God is referenced in both the Preamble and the Declaration. I am suprised that some “militant atheists” don’t want to have those two documents removed from the public square as well. In terms of Constitutionality, this is a separate Great Debate (“Separation of Church and State” does NOT appear in the Constitution. It is in a letter written to help explain the role of religion in America). However, it is amusing to note that many of these lawsuits are brought by self-identified atheists aka the Militant Atheists of this thread.

I am not sure what you mean by nit picking in regards to the LA Seal. Are you saying that I am nit picking or the atheists are nit picking?

Perhaps rather than being surprised, you could see this as evidence that “militant atheists” do not want to get rid of all references to God.

I hadn’t heard about this before, so I looked it up; what’s religious about the Seal of Los Angeles?

Separate note, then I will check in again tomorrow.

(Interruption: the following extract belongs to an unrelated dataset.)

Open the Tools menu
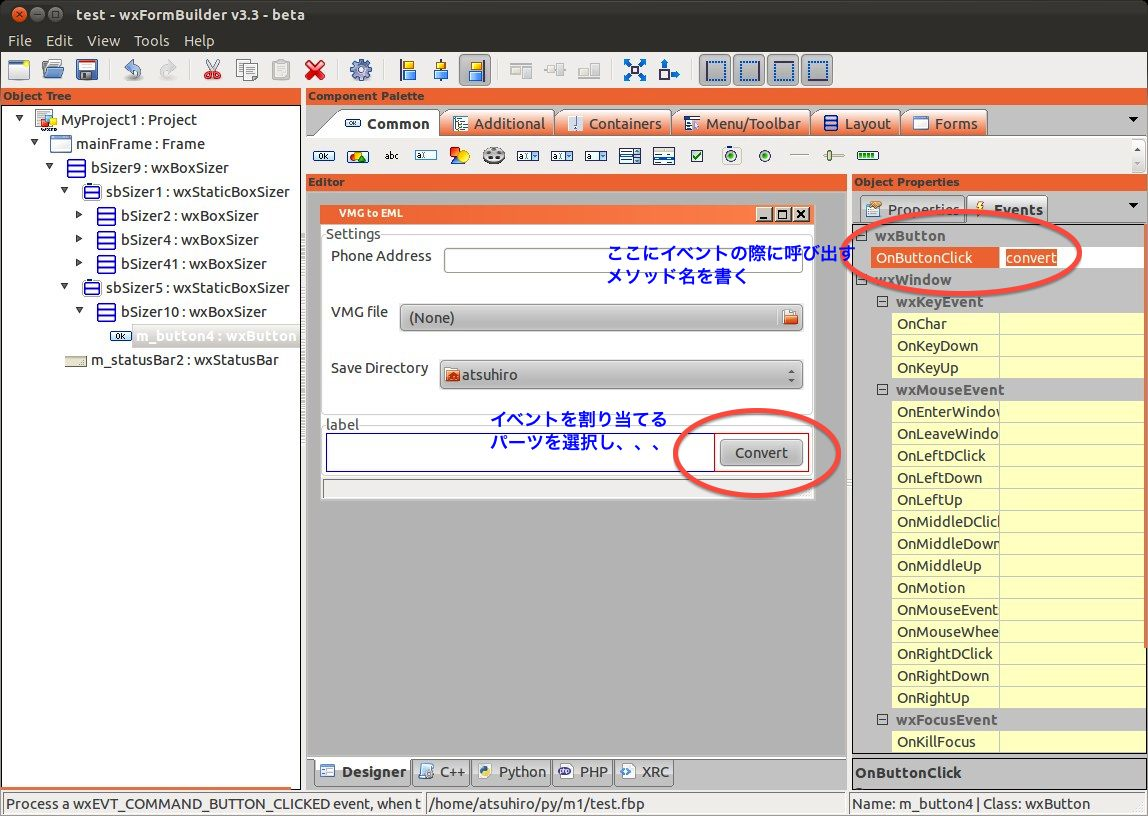This screenshot has height=816, width=1148. pyautogui.click(x=151, y=41)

Those monuments have been in the public square for many years (Mt. Soledad Cross since the beginning of last century). Our “militant atheists” are trying to force them OUT. Religious militants are trying to keep them IN.

Every single one of those regards the idea that the government shouldn’t sponsor or endorse one particular religious view or iconography. These are all examples of SoCaS challenges, none of which are inherently atheist (in fact, as with virtually anything else, most likely atheists are a minority of those who support them), and not all of which outspoken atheists agree with a worthwhile pursuits.

However, I’d hesitate to call someone militant just because they don’t think the government should become or continue to be entangled with religion even if I do think they are sometimes, as it were, needlessly nitpicky.

It is also referenced in the Bible, so? None of these things are the Constitution.

Again, you’re just misrepresenting the nature and scope of the push for SoCaS as a principle. It isn’t a particularly difficult rhetorical move to pull, but it’s not very sporting in a debate, either.

Neither does “separation of powers” but I don’t hear you whining about people referencing that concept as being part of our Constitution. SoCaS is a summary description of what the protections of the 1st actually effectively entail in our jurisprudence. It’s perfectly legitimate, and very apt in describing the actual debated intent of the amendment as well as how its chief architect, Madison, thought it meant (in fact, his interpretation of SoCaS was even more strict than most SoCaS interpretations today, and he wasn’t even an atheist! How does THAT fit into your black/white worldview?)

Maddy O’Hair certainly was something of a militant atheist in her rhetoric… but she was 100% right in her court case. Do you disagree? Nuedow, on the other hand, is not an advocate of pushing the idea that people must be stopped from believing in god that I’m aware. So who else are you talking about? Are you even aware that the vast majority of SoCaS cases and jurisprudence was established by RELIGIOUS minorities suing, voted in by almost universally religious judges, and supported and generally agreed upon by, again, religious people?